Let $E/K$ be a Galois extension and let $F$ be an intermediate field such that $K\subseteq F\subseteq E$. Then $E/F$ is a Galois extension too and $H=\mbox{Gal}(E/F)$ is a closed subgroup of $G=\mbox{Gal}(E/K)$. Then we have two topologies for $H$: The subspace topology by considering $H$ as a subspace of $G$ (which I call the subgroup topology) and the Krull topology by considering $H$ as the Galois group of the extension $E/F$. In both topologies, $H$ is clearly a profinite group.
I believe that both topologies on $H$ have to be the same. Let $$ \mathscr{V} = \{L : L/F \text{ is a finite Galois extension and } F\subseteq L\subseteq E\}. $$ Then $\mathscr{V}$ is an open neighborhood basis at $1$ of $H$. In order to prove that the subgroup topology on $H$ coincides with the Krull topology on $H$, it suffices to prove that $\mathscr{V}$ is an open neighborhood basis at $1$ in the subgroup topology.

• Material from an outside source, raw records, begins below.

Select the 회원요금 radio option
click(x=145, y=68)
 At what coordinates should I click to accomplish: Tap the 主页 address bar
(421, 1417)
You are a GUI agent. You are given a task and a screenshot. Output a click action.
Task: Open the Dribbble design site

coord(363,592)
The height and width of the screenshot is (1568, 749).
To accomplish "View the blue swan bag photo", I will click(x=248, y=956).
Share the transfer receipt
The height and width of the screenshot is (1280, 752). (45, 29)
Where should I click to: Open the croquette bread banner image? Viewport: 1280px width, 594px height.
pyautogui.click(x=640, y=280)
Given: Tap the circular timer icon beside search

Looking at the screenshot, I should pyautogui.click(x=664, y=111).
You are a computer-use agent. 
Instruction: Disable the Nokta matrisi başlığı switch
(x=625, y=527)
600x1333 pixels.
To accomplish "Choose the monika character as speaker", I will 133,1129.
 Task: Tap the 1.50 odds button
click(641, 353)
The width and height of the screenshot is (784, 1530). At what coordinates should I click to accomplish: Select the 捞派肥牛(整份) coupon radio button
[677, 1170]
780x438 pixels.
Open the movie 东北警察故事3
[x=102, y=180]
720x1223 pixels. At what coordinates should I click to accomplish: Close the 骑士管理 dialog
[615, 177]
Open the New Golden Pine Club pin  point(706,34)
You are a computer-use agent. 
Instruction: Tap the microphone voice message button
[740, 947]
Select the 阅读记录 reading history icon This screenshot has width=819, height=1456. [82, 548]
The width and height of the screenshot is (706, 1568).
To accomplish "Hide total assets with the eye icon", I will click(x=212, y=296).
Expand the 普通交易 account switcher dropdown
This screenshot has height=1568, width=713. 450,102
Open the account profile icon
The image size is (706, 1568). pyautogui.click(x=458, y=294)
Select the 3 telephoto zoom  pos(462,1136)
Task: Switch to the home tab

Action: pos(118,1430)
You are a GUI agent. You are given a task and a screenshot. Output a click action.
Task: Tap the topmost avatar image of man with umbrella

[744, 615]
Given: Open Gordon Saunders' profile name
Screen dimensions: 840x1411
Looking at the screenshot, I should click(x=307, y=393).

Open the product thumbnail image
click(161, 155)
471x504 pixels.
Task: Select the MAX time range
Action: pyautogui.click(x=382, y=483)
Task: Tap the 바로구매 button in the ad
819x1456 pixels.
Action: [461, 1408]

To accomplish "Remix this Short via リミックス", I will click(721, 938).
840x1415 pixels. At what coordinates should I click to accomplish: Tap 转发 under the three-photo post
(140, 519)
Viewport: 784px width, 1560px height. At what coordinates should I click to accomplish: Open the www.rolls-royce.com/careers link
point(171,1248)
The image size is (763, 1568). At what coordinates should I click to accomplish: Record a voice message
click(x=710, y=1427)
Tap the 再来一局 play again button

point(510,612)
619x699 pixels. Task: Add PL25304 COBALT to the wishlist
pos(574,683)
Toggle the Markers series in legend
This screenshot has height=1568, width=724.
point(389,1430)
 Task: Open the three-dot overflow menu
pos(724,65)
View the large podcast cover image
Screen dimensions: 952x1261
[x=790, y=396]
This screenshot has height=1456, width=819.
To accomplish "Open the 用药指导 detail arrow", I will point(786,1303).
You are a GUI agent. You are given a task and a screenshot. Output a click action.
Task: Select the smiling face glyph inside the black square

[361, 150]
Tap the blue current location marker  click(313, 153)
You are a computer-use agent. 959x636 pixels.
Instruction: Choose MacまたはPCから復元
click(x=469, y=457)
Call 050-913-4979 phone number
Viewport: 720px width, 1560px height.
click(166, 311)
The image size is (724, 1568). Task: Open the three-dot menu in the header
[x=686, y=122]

It is easy to prove that given $U$, an open neighborhood of $1$ in the subspace topology of $H$, there exists a finite Galois extension $L/F$ contained in $E$ such that $\mbox{Gal}(E/L)\subseteq U$, so in order to conclude we only need to prove that the sets $\mbox{Gal}(E/L)$, with $L/F$ a finite Galois extension, are open in the subgroup topology.
I wanted to prove that we can write $$ \mbox{Gal}(E/L) = \mbox{Gal}(E/F)\cap \mbox{Gal}(E/M) = \mbox{Gal}(E/FM) $$ where $M/K$ is a finite Galois extension contained in $E$. But in this case this implies (by Galois correspondence) that $L=FM$, and I don't believe that this always works (or maybe it does but I don't know how to prove it).
So if you can give me a hint telling me how I can prove that both topologies are the same (or a counterexample if it is not true), that would be awesome.
Maybe a proof using the charaterization of Galois group as a projective limit would be interseting too (and I would love to know such a proof!).